Anonymity can free your soul. Or at least your ab muscles.
So, it wasn't California that I was going to miss. I was going to miss the escape from of my everyday realities. But we all know vacations can't last forever. Even astronauts have to come down sometime. Marsha Ivins also wrote, "I was totally liberated from Earth. But all those earthly concerns reattached as soon as we reentered. By the time I landed, my brain was mapping out a to-do list."
On the morning of our departure, I was mildly depressed. At the end of that Iowan runway there would be a lawn to mow, cat boxes to clean, and work clothes to wear. School would resume, and instead of being a figure on a beach, I'd be teaching figures of speech. Heavy sigh.

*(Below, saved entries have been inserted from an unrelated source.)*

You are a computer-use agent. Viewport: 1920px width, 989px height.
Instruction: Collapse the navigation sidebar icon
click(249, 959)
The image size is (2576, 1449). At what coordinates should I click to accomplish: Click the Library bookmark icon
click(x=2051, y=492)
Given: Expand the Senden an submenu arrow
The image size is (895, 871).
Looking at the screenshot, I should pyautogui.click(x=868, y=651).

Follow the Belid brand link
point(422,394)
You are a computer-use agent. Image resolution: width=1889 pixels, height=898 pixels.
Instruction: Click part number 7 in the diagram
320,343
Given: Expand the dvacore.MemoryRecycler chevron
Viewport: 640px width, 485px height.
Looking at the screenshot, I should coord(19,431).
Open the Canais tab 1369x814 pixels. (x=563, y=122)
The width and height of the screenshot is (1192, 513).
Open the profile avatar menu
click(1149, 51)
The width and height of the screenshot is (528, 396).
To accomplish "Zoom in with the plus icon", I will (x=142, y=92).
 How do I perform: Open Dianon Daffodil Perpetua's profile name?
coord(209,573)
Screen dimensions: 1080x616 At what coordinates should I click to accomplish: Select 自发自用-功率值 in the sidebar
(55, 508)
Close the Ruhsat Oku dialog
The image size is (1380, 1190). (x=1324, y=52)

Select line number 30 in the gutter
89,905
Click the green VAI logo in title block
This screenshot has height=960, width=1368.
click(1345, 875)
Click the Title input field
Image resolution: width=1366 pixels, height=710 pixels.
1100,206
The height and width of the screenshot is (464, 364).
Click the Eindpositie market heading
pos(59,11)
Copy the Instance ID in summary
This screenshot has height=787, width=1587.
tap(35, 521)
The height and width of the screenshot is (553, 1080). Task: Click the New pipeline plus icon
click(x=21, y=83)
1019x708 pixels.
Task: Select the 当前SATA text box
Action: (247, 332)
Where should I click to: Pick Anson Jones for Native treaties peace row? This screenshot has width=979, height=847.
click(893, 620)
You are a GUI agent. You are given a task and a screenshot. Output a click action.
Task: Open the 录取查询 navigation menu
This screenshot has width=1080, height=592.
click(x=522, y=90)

Then I remembered a brief encounter by the Oceanside Pier.
While watching Charlotte make sandcastles, I spotted a young couple leisurely walking past. The husband's infant carrier was holding their baby daughter, and the mother was wearing a University of Iowa t-shirt. For fun I shouted at them, "Go Hawks!" but they kept walking. Moments later they paused, and the woman looked at her husband quizzically. He made a gesture towards her shirt. She turned towards us, shielded her eyes with a hand, and asked, "Are you from Iowa?"
I said yes, and I asked if they were, too. As they approached she shook her head and said, "I was born in Iowa, but my parents moved here when I was six. But my grandparents still live near Dubuque. I've been back to their farm a few times, but..." she confided, "I, I, really miss Iowa." She gave her husband a sideways glance. We chatted for a few more moments and then parted ways.
When they were out of earshot, Daphne looked at me, spread out her arms towards the ocean, and joked, "How could anyone stand here and say they miss Iowa?" At that moment, if you were to look down into the wet sand, you would see the sunlight reflected in thousands of tiny, golden mirrors.
I took the question seriously. On the flight home I thought about what I'd miss if we stayed in California. Family. Our Church. Tasty Tacos. Bare feet in the backyard grass. Autumn's falling leaves. The smell of the brisk air on a Football Friday night. Corn fields. Iowa chops. The first snow. Sledding. A February supper of crock pot chili. Our dog's smile. Friends from work. Winter's thaw. Casey's pizza... my list, Daphne's list, and Char's list would stretch on and on and on.
When our plane touched down in Des Moines, I was comfortable with my reentry.
Coming home was going to be okay. No, it was better than that. Coming home was great.